Global contact form defining contact structure

Question

Let $M$ be a $(2n+1)$-manifold and $\xi$ a smooth hyperplane field. It's easy to see that for each point $p$ exists a neighborhood $U$ of $p$ such that $\xi_{|U} = \ker \alpha_{U}$, where $\alpha_U$ is a smooth 1-form. I have read that if $M$ and $\xi$ are both oriented, we can find $\alpha$ $\textbf{globally}$ defined such that $\xi = \ker \alpha$ in all $M$. I can't see why, I mean, if $M$ is oriented by a volume form $\omega \in \Omega^{2n+1}(M)$, without supposing any kind of regularity in $\xi$ I don't know how to construct this globally defined 1-form. This exercise is proposed in $\textit{Introductory Lectures on Contact Geometry}$ by John B. Etnyre.

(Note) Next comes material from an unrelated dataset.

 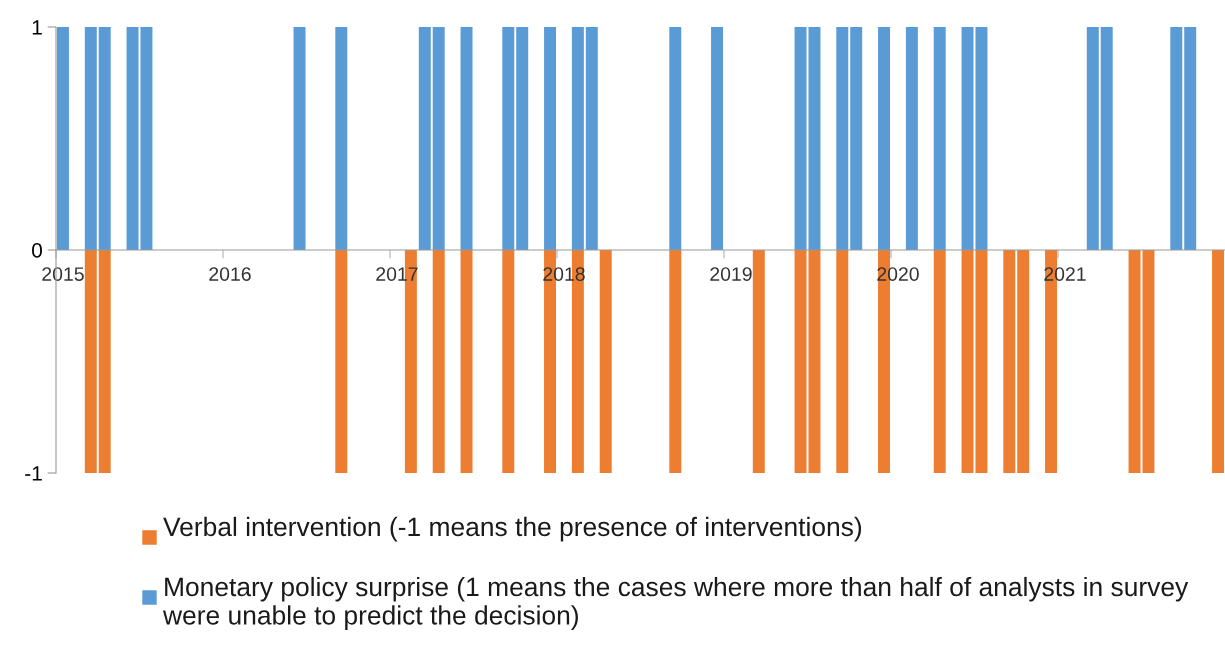 What do you see at coordinates (676, 603) in the screenshot?
I see `legend-label: Monetary policy surprise (1 means the cases where more than half of analysts in survey were unable to predict the decision)` at bounding box center [676, 603].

EDITED: In this post have a nice proof of this statement. I am going to introduce another proof based on it without using Riemannian metrics. When we say that $\xi$ is orientable we refer to $TM/\xi$ is the trivial bundle (by definition). We will say that $\xi$ is $\textit{corientable}$. In fact, since $\xi$ is a field of hyperplanes the previous quotient is a line bundle, that is, a 1-dimensional bundle.

Suposse $\xi$ is coorientable. If $TM/\xi$ is trivial, there exists a $\textbf{global}$ section throughout $TM/\xi$ and therefore a global section $\overline{\alpha}$ in $(TM/\xi)^*$. Consider $\pi : TM \to (TM/\xi)^*$ and the pullback $\alpha := \pi^*\overline{\alpha}$. In fact, this $\alpha$ satisfies $\ker \alpha = \xi$ by definition, and it's globally defined. Therefore we have proved that

$$ \xi \text{ coorientable} \Longrightarrow \alpha \text{ globally defined} $$

Reciprocally, assume $\alpha$ globally defining $\xi = \ker \alpha$ throughout $M$. Then this $\alpha$ induces a non-zero section in $TM/\xi$, that's mean, $TM/\xi$ is trivial.

Answer 1

Your exercice does not use the usual co-orientability property of globally defined contact $1$-form, but use the orientability of $M$ and $\xi$ instead. Here is an idea. $M$ is orientable, that means that $\Lambda^{2n+1}TM$ is a trivial line bundle. $\xi$ is orientable, so $\Lambda^{2n}\xi$ is a trivial line bundle. Given a riemannian metric $g$ on $M$, you can define $\xi^{\perp}$ as the $g$-orthogonal supplementary of $\xi$ in $TM$. Thus, you can show that

\begin{align} \Lambda^{2n+1}TM = \Lambda^{2n}\xi\otimes \Lambda^1 \xi^{\perp} \end{align} And triviality of the two first line bundles implies the triviality of $\Lambda^1\xi^{\perp}$ as a line bundle. Thus you can find a non-vanishing section of $\Lambda^1\xi^{\perp}$, that is a non-vanishing $1$-form in $\Gamma(\Lambda^1\xi^{\perp})$, which will be a globally defined contact $1$-form.